### Supplied information

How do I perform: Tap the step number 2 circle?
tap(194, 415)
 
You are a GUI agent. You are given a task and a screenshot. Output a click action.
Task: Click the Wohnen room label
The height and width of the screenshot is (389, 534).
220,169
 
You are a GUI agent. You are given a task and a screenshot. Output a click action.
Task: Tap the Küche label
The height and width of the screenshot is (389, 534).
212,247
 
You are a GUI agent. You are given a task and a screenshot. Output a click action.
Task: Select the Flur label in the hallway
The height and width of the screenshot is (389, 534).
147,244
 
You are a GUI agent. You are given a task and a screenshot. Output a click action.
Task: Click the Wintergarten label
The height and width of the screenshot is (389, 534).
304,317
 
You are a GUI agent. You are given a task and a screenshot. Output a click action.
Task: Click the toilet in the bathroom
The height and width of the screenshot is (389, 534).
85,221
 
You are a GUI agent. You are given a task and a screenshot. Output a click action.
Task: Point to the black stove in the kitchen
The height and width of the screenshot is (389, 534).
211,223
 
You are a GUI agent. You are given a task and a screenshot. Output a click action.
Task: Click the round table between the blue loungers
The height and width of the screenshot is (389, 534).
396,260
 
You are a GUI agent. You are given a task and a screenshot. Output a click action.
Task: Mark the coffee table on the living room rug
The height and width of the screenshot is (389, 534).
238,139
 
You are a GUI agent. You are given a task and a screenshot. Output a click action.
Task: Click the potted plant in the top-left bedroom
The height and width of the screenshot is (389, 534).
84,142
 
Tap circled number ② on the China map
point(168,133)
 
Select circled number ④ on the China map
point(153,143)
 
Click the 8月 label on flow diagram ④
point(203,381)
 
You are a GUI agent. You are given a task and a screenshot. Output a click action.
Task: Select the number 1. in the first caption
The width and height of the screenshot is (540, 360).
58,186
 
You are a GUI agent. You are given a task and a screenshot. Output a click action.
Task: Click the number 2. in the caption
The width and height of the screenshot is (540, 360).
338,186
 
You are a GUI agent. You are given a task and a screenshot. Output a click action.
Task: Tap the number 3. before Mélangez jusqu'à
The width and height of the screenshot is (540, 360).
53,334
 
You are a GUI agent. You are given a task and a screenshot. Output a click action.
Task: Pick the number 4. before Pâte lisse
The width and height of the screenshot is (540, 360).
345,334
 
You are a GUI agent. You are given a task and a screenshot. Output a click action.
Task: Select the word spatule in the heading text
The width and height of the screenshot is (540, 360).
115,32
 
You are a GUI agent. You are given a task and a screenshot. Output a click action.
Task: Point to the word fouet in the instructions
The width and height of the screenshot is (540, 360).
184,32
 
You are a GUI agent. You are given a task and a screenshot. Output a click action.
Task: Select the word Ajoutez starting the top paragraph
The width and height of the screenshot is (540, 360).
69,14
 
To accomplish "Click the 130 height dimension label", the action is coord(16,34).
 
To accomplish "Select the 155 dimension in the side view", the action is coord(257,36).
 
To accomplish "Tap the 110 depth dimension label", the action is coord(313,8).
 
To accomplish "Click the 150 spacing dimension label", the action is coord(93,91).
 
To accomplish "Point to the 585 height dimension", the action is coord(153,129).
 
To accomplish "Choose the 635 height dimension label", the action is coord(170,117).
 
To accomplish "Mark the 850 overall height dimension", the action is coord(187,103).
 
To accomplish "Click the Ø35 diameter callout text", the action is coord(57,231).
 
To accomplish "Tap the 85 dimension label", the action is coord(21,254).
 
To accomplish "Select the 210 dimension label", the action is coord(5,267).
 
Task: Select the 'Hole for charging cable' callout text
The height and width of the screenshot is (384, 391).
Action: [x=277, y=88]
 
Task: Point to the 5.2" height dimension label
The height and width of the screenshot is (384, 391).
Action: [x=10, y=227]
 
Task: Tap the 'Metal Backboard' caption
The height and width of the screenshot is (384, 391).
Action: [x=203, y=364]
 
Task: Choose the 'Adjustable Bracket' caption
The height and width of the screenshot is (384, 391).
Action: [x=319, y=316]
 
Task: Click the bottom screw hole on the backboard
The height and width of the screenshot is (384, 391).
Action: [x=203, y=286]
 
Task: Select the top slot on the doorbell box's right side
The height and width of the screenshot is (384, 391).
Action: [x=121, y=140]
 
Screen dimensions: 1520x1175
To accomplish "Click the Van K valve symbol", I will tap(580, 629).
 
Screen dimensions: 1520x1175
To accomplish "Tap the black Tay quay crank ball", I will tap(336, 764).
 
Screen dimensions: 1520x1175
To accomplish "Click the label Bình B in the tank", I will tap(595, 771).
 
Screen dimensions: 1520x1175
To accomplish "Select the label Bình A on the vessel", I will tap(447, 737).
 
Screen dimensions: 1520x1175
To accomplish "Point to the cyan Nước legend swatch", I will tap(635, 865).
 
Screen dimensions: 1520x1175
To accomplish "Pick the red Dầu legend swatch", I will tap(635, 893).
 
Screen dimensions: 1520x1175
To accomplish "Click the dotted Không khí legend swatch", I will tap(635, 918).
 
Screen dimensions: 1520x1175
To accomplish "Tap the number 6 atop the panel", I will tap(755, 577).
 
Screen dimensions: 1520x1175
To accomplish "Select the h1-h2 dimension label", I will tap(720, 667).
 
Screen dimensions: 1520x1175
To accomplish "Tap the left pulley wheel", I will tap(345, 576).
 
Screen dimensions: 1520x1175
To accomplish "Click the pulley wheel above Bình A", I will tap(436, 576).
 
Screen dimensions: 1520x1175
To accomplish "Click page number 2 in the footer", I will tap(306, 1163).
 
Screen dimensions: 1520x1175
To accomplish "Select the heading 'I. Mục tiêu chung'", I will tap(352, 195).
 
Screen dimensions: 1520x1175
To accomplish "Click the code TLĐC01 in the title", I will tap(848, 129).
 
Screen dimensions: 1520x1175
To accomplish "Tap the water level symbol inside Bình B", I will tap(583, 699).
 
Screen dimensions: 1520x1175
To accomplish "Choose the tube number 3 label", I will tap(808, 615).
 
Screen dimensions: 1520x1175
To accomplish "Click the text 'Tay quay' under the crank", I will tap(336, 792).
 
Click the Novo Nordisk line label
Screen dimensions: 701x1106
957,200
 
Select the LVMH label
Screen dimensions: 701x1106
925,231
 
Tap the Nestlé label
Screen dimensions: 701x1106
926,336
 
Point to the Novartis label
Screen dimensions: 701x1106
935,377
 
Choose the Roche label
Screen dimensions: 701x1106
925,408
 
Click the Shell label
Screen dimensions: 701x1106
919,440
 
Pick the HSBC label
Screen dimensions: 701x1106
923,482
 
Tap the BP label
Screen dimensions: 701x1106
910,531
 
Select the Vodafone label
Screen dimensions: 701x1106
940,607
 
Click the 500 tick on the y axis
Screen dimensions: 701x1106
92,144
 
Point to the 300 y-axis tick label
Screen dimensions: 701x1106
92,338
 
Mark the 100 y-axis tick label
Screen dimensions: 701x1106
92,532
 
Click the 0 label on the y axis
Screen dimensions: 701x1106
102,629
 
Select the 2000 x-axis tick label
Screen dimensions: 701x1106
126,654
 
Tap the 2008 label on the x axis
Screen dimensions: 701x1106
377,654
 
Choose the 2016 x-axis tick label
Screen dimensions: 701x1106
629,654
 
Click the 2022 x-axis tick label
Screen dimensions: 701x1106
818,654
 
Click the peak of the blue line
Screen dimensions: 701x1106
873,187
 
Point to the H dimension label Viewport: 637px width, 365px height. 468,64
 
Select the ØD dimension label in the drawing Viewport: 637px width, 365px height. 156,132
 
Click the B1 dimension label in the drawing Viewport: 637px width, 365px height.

### What you should do
Rescale the records from the line with "Task: Choose the 'Adjustable Bracket' caption" up to and including the line with "Action: [x=203, y=286]". Reproduce each of these lines, requests included, with every click coordinate in the answers multiplied by 1.65 and rounded to a whole number (halves rounding up), leaving all other numbers unchanged.

### Complete response
Task: Choose the 'Adjustable Bracket' caption
The height and width of the screenshot is (384, 391).
Action: [x=526, y=521]
 
Task: Click the bottom screw hole on the backboard
The height and width of the screenshot is (384, 391).
Action: [x=335, y=472]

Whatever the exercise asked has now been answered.